(Assignment):
For the entries below, the expected answer is the line with "Instruction: Tick the", the line with "Click the info", and every line between them, exactly as written, and nothing more.

(Stored items)
--- START ---

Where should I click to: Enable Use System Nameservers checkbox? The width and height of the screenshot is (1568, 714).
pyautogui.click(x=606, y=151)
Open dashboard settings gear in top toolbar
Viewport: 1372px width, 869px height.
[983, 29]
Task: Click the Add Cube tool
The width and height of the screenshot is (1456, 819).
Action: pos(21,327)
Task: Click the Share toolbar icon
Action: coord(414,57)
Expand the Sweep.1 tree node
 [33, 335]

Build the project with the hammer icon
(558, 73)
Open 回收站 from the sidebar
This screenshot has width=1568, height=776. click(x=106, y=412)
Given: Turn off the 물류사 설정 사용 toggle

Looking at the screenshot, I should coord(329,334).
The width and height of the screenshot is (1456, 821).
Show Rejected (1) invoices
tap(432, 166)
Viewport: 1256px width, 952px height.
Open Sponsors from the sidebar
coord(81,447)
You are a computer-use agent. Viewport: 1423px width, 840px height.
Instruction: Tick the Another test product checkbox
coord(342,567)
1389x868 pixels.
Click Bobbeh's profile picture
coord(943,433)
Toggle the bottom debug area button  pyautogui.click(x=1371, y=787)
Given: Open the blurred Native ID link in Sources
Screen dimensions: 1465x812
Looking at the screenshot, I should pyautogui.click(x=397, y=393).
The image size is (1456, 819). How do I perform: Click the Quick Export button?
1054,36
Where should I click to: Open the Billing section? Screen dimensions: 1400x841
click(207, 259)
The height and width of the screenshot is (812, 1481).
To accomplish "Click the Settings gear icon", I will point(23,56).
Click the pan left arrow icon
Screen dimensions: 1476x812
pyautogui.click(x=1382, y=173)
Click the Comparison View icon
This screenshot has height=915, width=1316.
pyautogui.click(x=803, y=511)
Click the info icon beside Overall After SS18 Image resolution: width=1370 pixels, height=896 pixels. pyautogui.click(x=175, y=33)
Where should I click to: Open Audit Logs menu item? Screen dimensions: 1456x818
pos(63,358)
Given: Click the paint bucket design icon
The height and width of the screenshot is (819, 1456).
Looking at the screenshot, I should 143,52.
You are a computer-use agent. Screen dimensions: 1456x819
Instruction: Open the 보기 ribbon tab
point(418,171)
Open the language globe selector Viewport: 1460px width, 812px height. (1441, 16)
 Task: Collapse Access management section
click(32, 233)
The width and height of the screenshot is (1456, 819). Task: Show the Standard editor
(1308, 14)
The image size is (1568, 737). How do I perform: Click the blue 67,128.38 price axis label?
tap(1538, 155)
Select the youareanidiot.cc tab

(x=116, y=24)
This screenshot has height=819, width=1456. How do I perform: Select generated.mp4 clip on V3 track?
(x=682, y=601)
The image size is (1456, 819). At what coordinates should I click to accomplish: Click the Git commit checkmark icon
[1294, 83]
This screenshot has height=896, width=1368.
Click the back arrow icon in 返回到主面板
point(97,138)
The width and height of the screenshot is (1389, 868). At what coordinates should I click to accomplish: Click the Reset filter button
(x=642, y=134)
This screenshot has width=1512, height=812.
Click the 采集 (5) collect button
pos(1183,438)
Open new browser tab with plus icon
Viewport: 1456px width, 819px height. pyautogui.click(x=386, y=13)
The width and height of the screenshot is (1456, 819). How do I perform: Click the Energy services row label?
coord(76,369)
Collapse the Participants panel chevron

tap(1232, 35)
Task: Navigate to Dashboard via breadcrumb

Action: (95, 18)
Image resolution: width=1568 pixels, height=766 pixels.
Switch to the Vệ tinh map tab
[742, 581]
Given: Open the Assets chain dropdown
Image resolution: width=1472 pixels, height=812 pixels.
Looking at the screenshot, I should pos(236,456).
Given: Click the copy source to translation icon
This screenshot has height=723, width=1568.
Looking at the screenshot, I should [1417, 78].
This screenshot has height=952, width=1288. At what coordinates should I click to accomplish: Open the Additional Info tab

--- END ---

(Finished exercise):
Instruction: Tick the Another test product checkbox
coord(342,567)
1389x868 pixels.
Click Bobbeh's profile picture
coord(943,433)
Toggle the bottom debug area button  pyautogui.click(x=1371, y=787)
Given: Open the blurred Native ID link in Sources
Screen dimensions: 1465x812
Looking at the screenshot, I should pyautogui.click(x=397, y=393).
The image size is (1456, 819). How do I perform: Click the Quick Export button?
1054,36
Where should I click to: Open the Billing section? Screen dimensions: 1400x841
click(207, 259)
The height and width of the screenshot is (812, 1481).
To accomplish "Click the Settings gear icon", I will point(23,56).
Click the pan left arrow icon
Screen dimensions: 1476x812
pyautogui.click(x=1382, y=173)
Click the Comparison View icon
This screenshot has height=915, width=1316.
pyautogui.click(x=803, y=511)
Click the info icon beside Overall After SS18 Image resolution: width=1370 pixels, height=896 pixels. pyautogui.click(x=175, y=33)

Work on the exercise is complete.